All hope has now been given up for the two Trentonians, and it is almost certain that they went down with the great liner and are at the bottom of the sea.
F. W. Roebling, jr., and Karl G. Roebling, cousins of Washington A. Roebling, 2d, and William J. Blackwell and Henry C. Blackwell, brothers of Stephen W. Blackwell, left here for New York yesterday morning.
They secured the necessary passes allowing them to enter the Cunard pier and were there early last evening among thousands of other anxious ones waiting for the Carpathia to arrive. As the survivors walked slowly from the big vessel to the pier or were assisted down the elevators by friends they were eagerly scanned by heartbroken relatives.
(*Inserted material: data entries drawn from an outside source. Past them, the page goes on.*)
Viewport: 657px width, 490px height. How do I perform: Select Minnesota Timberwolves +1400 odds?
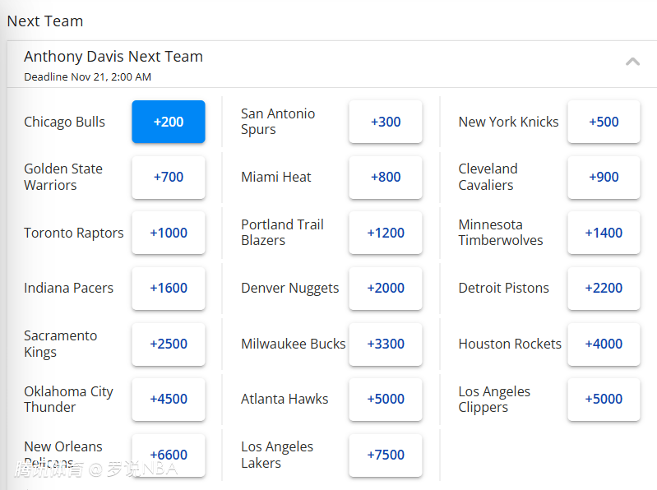pos(604,233)
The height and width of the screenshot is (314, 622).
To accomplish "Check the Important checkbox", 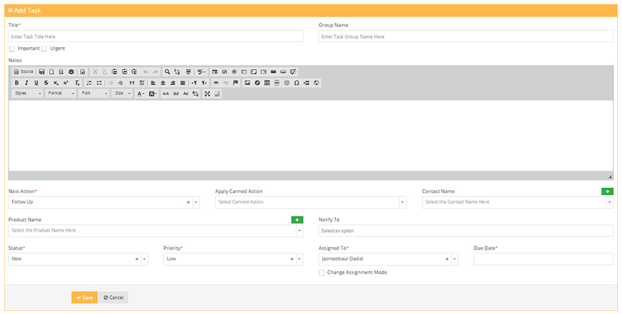I will pyautogui.click(x=12, y=48).
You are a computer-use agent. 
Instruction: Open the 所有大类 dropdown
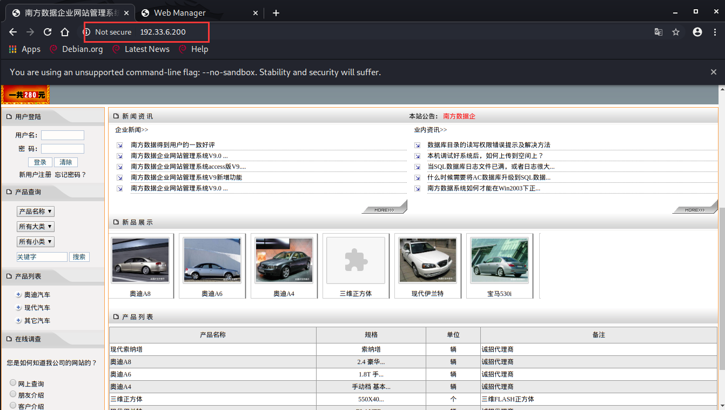pyautogui.click(x=36, y=227)
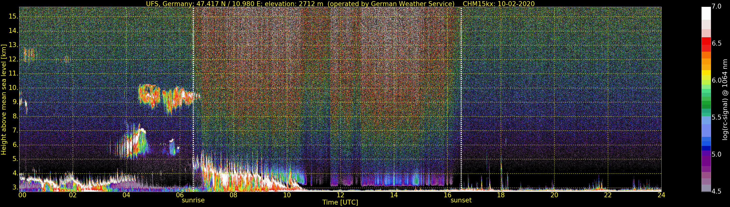The width and height of the screenshot is (730, 207).
Task: Click the sunrise label under the time axis
Action: [x=193, y=200]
When the last ones had left the vessel, Messrs. Roebling and Blackwell turned away, disappointed, and returned to the Waldorf-Astoria, where they remained for the night. The members of the Bonnell family, of Youngstown, O., accompanied Mr. Roebling and Mr. Blackwell to Europe. Miss Caroline Bonnell, the only one of the family to be rescued, was too nervous to be seen when she left the ship. She will talk with the Roeblings to-day at the Waldorf and give what information she can.
A few days ago former Senator Jonathan Blackwell, father of Stephen W. Blackwell, received a letter from him. It was mailed just before he sailed from Europe. He spoke of having met the Bonnells on the boat.
Rose Stahl last evening telephoned to a relative of hers in this city that her manager, Henry B. Harris, went down with the Titanic, while his wife was saved.